WASHINGTON - Asthma is often controlled with an inhaler, or, sometimes, with medication. When neither works, it might be that the patient doesn't have asthma at all. Researchers have found another disease with the same symptoms as asthma that actually starts in the stomach.
For more than a decade, Michelle Skeldon kept getting stronger and stronger medications for asthma as her breathing became more and more difficult.
"Just to walk up maybe five steps, you know, it was extremely hard for me and it was hard to breathe. And at one point I was actually on oxygen," she said.
After a serious case of pneumonia, Skeldon's lung specialist sent her to see Dr. Jeffrey King, a gastroenterologist at National Jewish Health in Denver, Colorado.

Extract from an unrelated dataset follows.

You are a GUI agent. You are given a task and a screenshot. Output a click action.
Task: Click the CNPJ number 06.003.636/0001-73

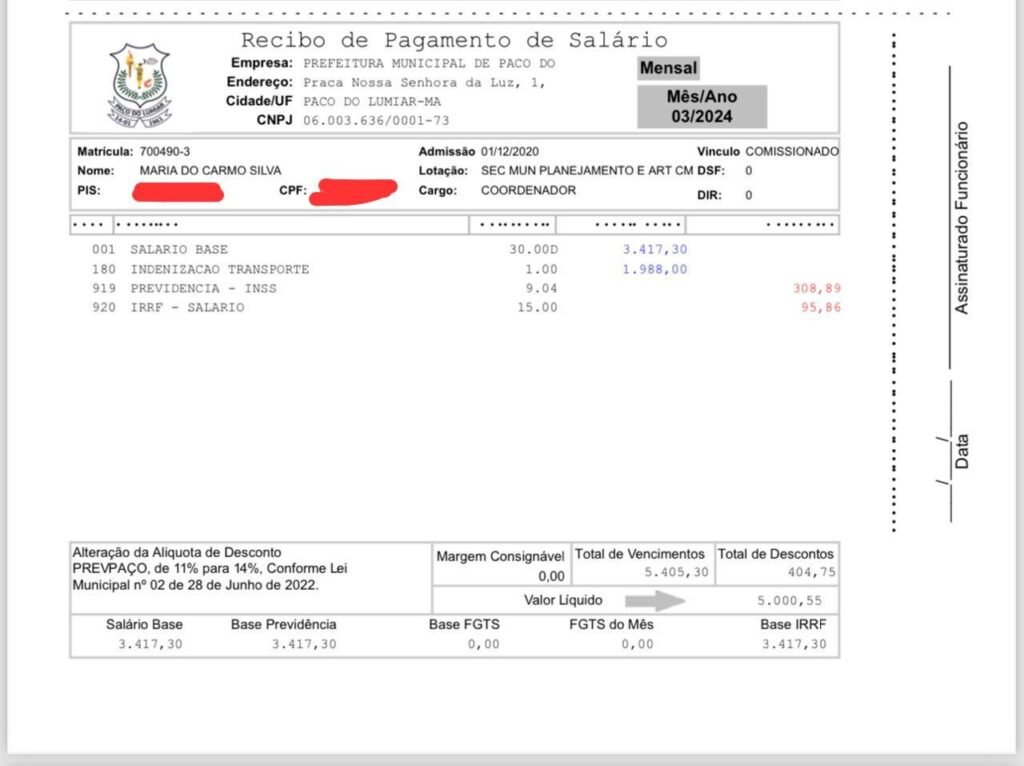376,120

"What we try to do is take a step back and say, 'Is there a root cause of those lung symptoms? And is it possible that this isn't asthma?'"she asked.

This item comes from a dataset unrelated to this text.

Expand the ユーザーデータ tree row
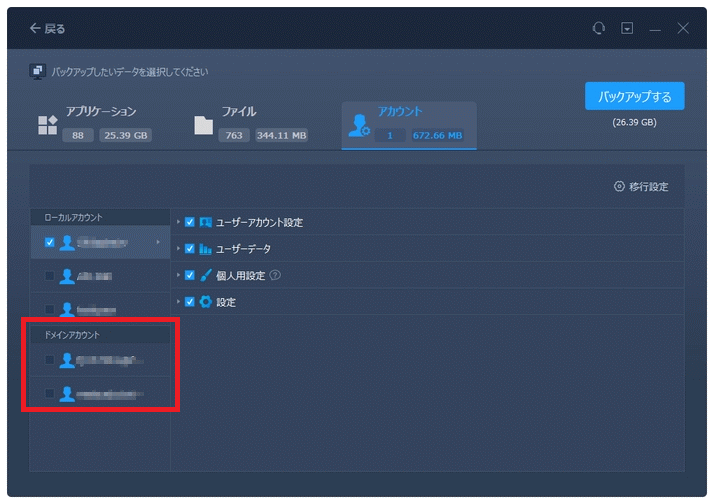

Tests showed Skeldon's stomach acid was flowing back into her esophagus, the tube that connects the mouth and the stomach. King says she did not have asthma.
"It is very common for us to see people here at National Jewish Health who have come to us with a diagnosis of asthma. And once we put them through formal pulmonary testing, we actually find that they probably don't have asthma at all," he said.
Some reflux is normal. But, when the contents of the stomach travel up the esophagus and into the back of the throat, the liquid can flow into the airway and enter the lungs.
"That can cause a slew of symptoms including cough, hoarseness, shortness of breath, pneumonias," he said.
What Skeldon had was gastroesophageal reflux disease, often called by its acronym "GERD." Risk factors for GERD can include obesity or pregnancy. Smoking, eating fatty or fried foods, and drinking coffee or alcohol can increase the symptoms.
Losing weight or making other lifestyle changes can help. So can medication or even surgery, which Skeldon had, to prevent her stomach contents from reaching her lungs.
"As soon as I had the surgery done, it was a totally different world. You know, the coughing stopped. It was amazing. It was like night and day," she said.
Left untreated, GERD can lead to permanent lung damage or even esophageal cancer. King says GERD is something to be taken seriously.
"If a patient is having more and more symptoms, is requiring more and more medications, and/or is not responding to those medications as well as they previously did, that should set off alarm bells that some other condition may be causing their symptoms," he said.
Skeldon is relieved that her life is once again back to normal with no shortness of breath.